Work required:
Copy the data exactly. No line may be skipped.

Stored records:

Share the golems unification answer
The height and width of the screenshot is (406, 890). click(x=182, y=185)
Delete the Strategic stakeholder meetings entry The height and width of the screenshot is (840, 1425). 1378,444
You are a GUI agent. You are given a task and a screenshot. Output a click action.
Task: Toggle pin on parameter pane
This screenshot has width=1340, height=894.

Result of this task:
Share the golems unification answer
The height and width of the screenshot is (406, 890). click(x=182, y=185)
Delete the Strategic stakeholder meetings entry The height and width of the screenshot is (840, 1425). 1378,444
You are a GUI agent. You are given a task and a screenshot. Output a click action.
Task: Toggle pin on parameter pane
This screenshot has width=1340, height=894.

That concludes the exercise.